Pointing data for screenshots:
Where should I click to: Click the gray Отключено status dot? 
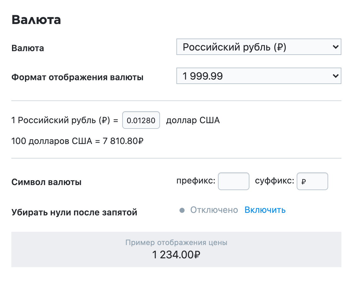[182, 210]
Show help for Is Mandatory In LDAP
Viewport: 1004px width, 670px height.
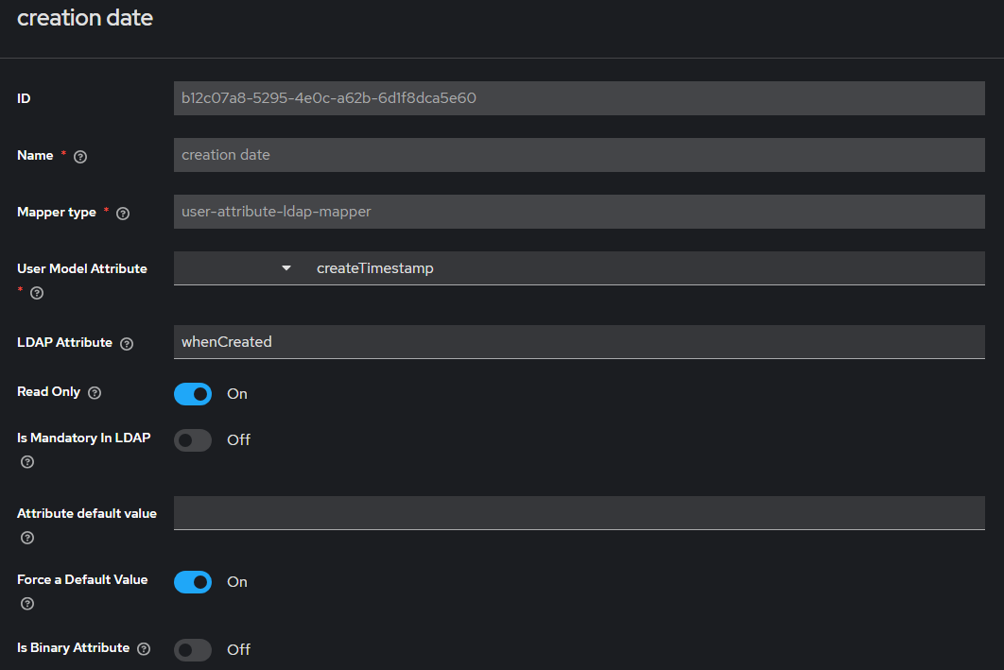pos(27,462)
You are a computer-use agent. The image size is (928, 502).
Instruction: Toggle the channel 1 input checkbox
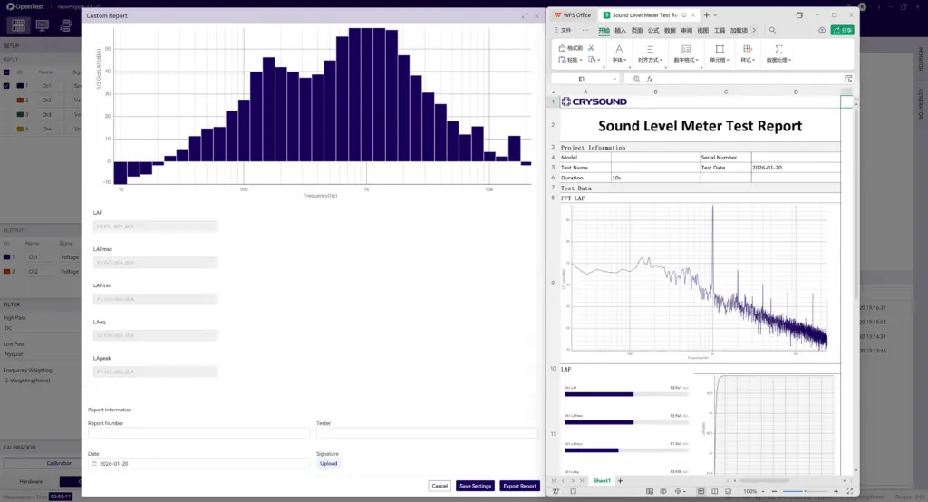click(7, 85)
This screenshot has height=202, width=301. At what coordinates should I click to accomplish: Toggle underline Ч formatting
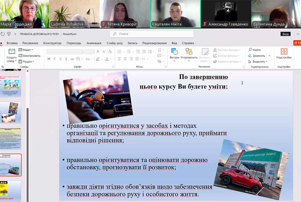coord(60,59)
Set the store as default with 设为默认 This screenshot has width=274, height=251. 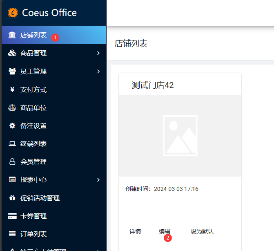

▸ WHAT TO PRODUCE:
Arrange every line of the material as a Markdown table with the columns "No." and "Line". Give each line a row number, leave out blank lines, and omit the pictures.

▸ FINAL RESULT:
| No. | Line |
|---|---|
| 1 | Where should I click to: Click the gray Отключено status dot?  |
| 2 | [182, 210] |
| 3 | Show help for Is Mandatory In LDAP |
| 4 | Viewport: 1004px width, 670px height. |
| 5 | pos(27,462) |
| 6 | You are a computer-use agent. The image size is (928, 502). |
| 7 | Instruction: Toggle the channel 1 input checkbox |
| 8 | click(7, 85) |
| 9 | This screenshot has height=202, width=301. At what coordinates should I click to accomplish: Toggle underline Ч formatting |
| 10 | coord(60,59) |
| 11 | Set the store as default with 设为默认 This screenshot has width=274, height=251.  |